87 days of “No, I will not buy you that app”.

87 days of Crocs replacing sneakers whose laces need tying.

87 days spent on the beach reconnecting with cousins visiting from Texas and Georgia…and marveling at our kids’ long limbs and growing friendships.

87 days of “I probably shouldn’t, but it’s summer so what the hell, I’ll have another.”

87 days spent refereeing my kids’ arguments.

87 days of my heart ready to burst as their bonds grow stronger.

87 days allowing Waldorf and the Kenyan the freedom to ride their bikes through the neighborhood.

87 days of apprehension awaiting their safe return home on those bikes.

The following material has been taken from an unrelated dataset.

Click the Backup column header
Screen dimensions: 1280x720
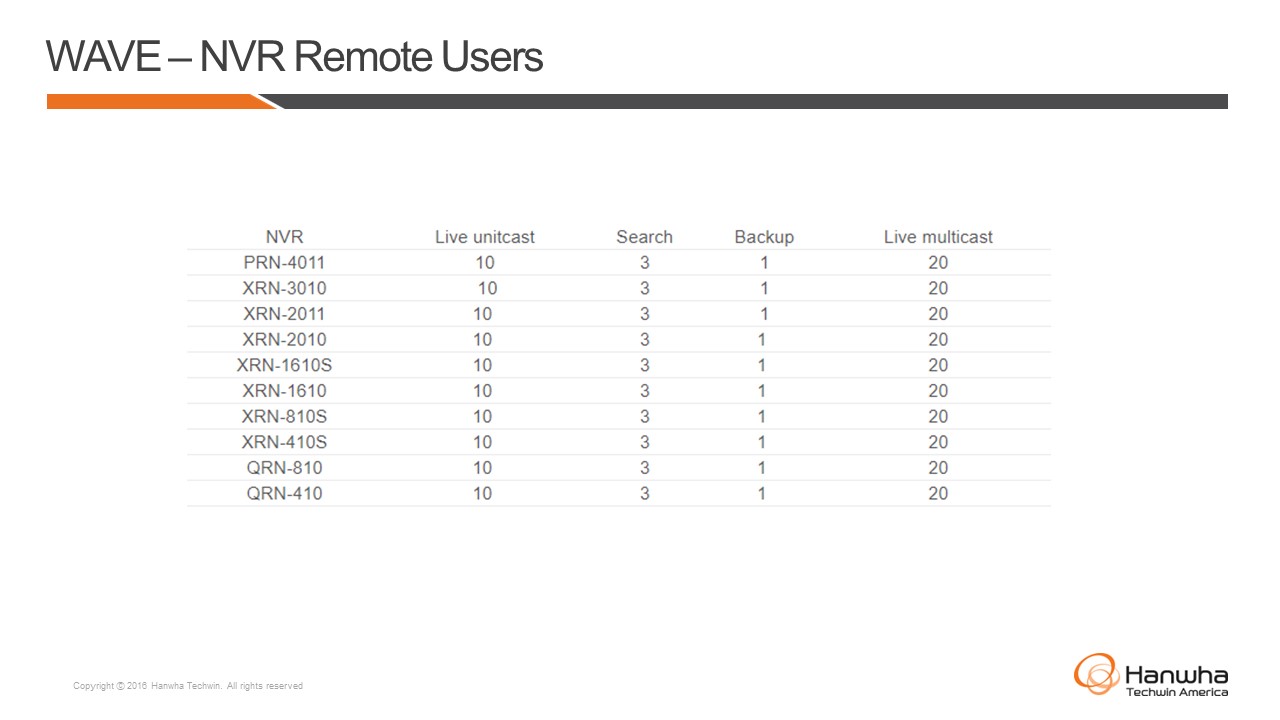[x=764, y=237]

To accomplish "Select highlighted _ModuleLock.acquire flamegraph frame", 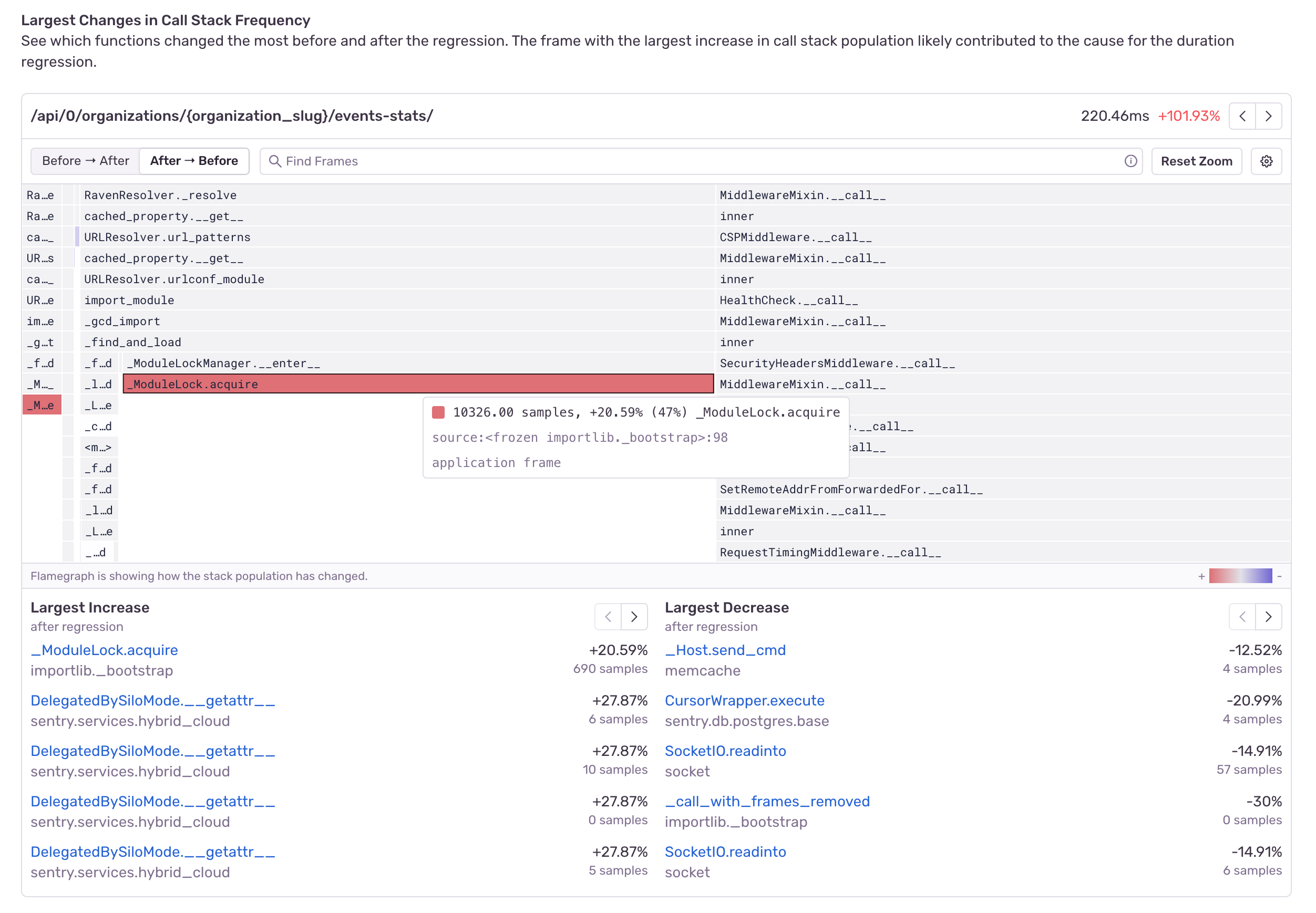I will pos(418,385).
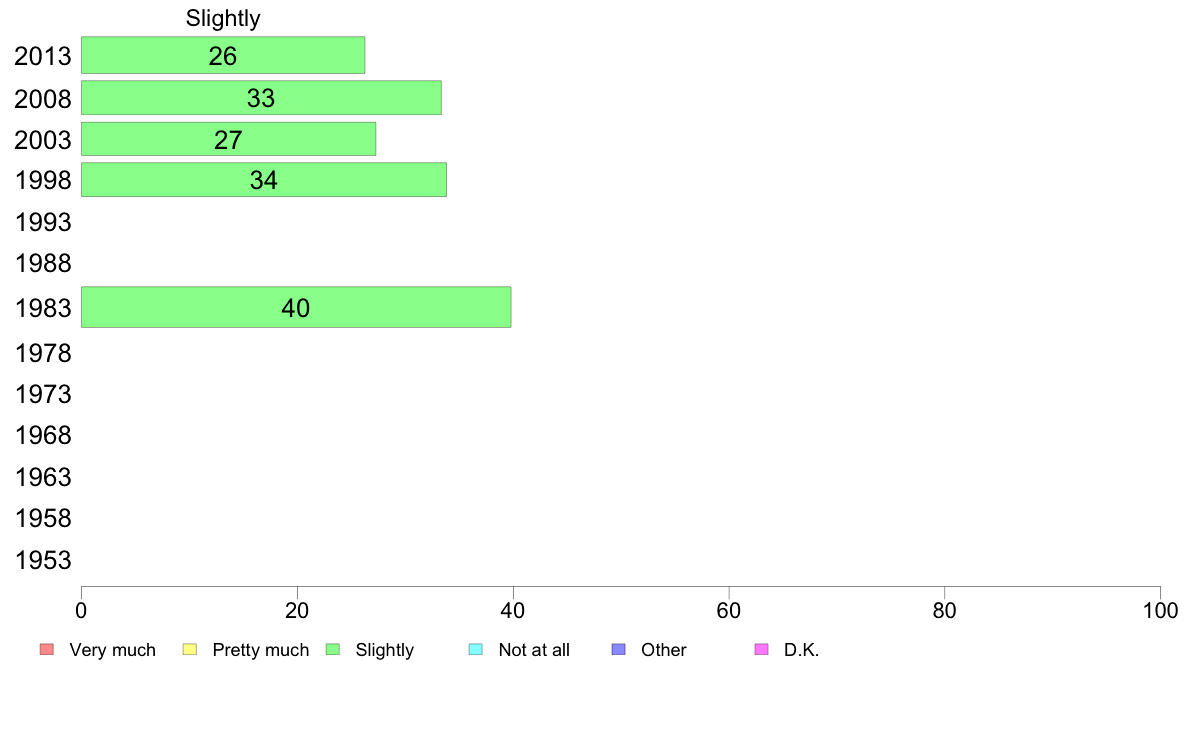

87 days envying my friends whose kids are attending sleep away camp.

87 days kissing my kids’ sweaty heads, relieved they’re not attending sleep away camp.

87 days dragging 4 kids through the Acme several times a week.

87 days of endless material about which to write.

87 days wondering when exactly I will find the time to write.

87 days interrupted by one glorious girls’ weekend during which I plan to take the Princeton…and Circle Pizza…by storm.

87 days planning what I’ll wear the glorious weekend I take the Princeton…and Circle Pizza…by storm.

87 days teaching my kids to boogie board and body surf.

87 days holding my breath while B&B teaches them, against my better judgment, to flip off the diving board.

87 days driving them to the empty beaches of Strathmere, where I’ll spend yet another summer not sitting and not reading.

87 days playing frisbee, run the bases, and paddleball on those empty beaches of Strathmere. And not giving a rat’s ass that it’s been 11 years since I last sat on the beach and read a book.

87 days digging a 4 foot hole in the sand because the kids asked for a DEEP hole…and because I know it’s the only exercise I’ll get all day, so I’d better make it count if I’m eating ice cream twice today.

87 days collecting stinky hermit crabs in bright yellow buckets.

87 days of stinky hermit crabs dying in bright yellow buckets.

87 days swearing that next year they are ALL going to camp. ALL SUMMER LONG.

87 days knowing that I’ll need to wrap my leg around the stripper pole to afford to send all 4 of them to camp ALL SUMMER LONG.

87 days of noisy summer thunderstorms.

87 days of weeding that I never get around to doing.

87 days timing my Costco trip just right so that the kids consume enough free samples to constitute “dinner”.

87 days of laundry needing folding that can sit one more day if the right episode of Scooby Doo demands my undivided attention.

87 days of Just Dance 3 and Mario Kart.

87 days having my ass handed to my by a 3 year old while playing Just Dance 3. And Mario Kart.

87 days of skinned knees and bruised shins.

87 days of Busch’s She Crab soup available only on Sunday and Tuesday.

87 days bumping into old friends at the shore.

87 days doing shots to celebrate bumping into old friends at the shore.

87 days paying for those celebratory shots the next day on the beach with the kids.

87 days wishing B&B were a teacher.

87 days thanking God B&B is not a teacher after spending 3 consecutive days in his company.

87 days vowing that next school year I’ll be my most organized.

87 days delaying the purchase of school shoes.

87 days of my 3 year old with a head full of damp curls.

87 days promising the kids we’ll accomplish everything on their to do lists.

87 days realizing we haven’t accomplished one item on their to do lists.

87 days living simply in comparison to most of their friends. And most of our friends.

87 days of gratitude that Dad has lived another year cancer free.

87 days until, for the very first time, every one of my kids is in school. Full time.

87 days looking forward to bedtime.

87 days wishing I could freeze time.

87 days to make memories with them that l hope will last a lifetime.

87 days wondering whether someday they’ll want to make those same memories with their children.

87 days of vacation.

Bring it.

And bring with it a very large pitcher of your finest margaritas.